23 MARZO 2020

© 2020 pepe fuentes
Autor
pepe fuentes
Año
2020
Localizacion
Toledo (España)
Soporte de imagen
-DIGITAL-IPHONE
Fecha de diario
2020-03-23
Referencia
9908

BREVE DIARIO (de incierta e intermitente duración) DE UNA PANDEMIA UNIVERSAL CONTEMPORÁNEA.

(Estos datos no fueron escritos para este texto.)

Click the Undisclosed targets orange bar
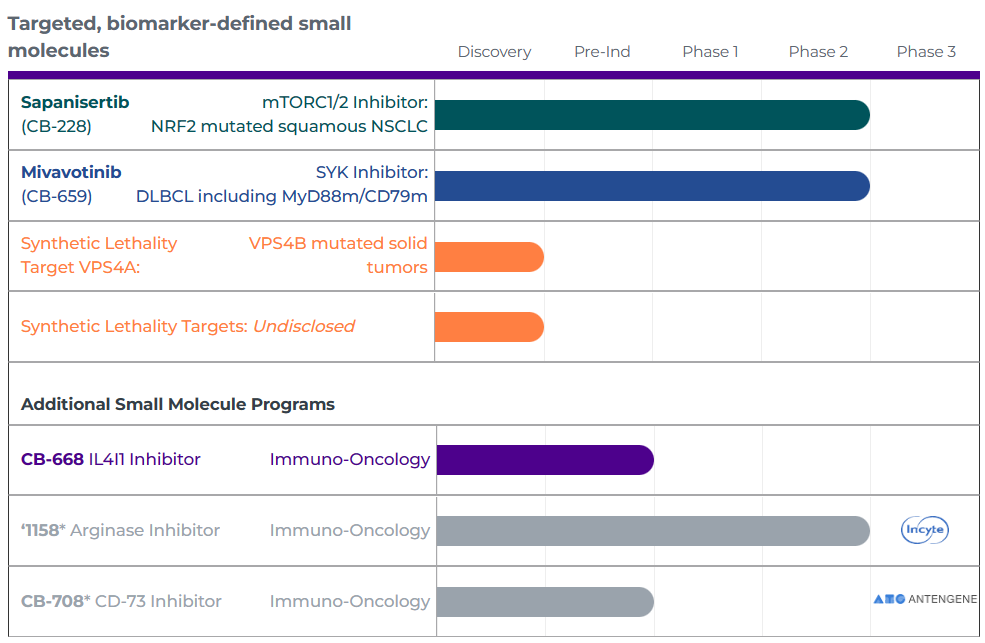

Domingo, veintidós de marzo, 10 AM.
He salido con Míster Brown a dar un paseo circular por mi barrio. Tranquilos, despacio, en silencio. Hemos remontado la Travesía del Hospital (mi calle) y nos hemos dado de bruces con el edificio de la Academia de Infantería; hemos girado a la derecha y avanzado en paralelo a las instalaciones de los aprendices de guerreros (en 1975 estuve un año yendo a este lugar todos los días, pero no aprendí nada de nada); hemos vuelto a girar a la derecha y hemos iniciado la bajada hacia el Hospital Provincial (sin ningún movimiento asociado al Coronavirus que se viera desde fuera); inmediatamente después, el Castillo San Servando a la izquierda (nunca he entrado). No nos hemos cruzado absolutamente con nadie y el silencio era total. Avanzábamos despacio. Charlie se ocupaba de sus cosas, a ras de suelo. Cien metros más abajo, la puerta oriental del Puente Alcántara, hemos girado a la derecha y hemos comenzado a recorrer el Paseo de la Rosa por el lado derecho; aquí había un almacén de materiales de construcción (todavía existe) donde dejaba la bicicleta cuando iba al colegio de niño. Cuatrocientos metros más adelante, al otro lado del paseo, a la izquierda según avanzábamos, la estación de ferrocarril. Seguimos sin encontrarnos con nadie. Tampoco circulaba ningún coche. Inmediatamente después, en la rotonda de Cabrahígos, hemos vuelto a girar a la derecha e iniciado la subida de la cuesta, sin nadie en la calle y en un silencio sepulcral. Trescientos metros más adelante hemos remontado y girado a la derecha, justamente donde está tomada la imagen de hoy. Doscientos metros más adelante giramos a la derecha para volver a nuestra casa. No hemos visto a nadie (ni coches, personas o animales) y el silencio ha sido completo; solo hemos oído algún pájaro a lo lejos. Impresionante e intranquilizadora experiencia que no había vivido nunca en este barrio a lo largo de los casi sesenta años que llevo en él.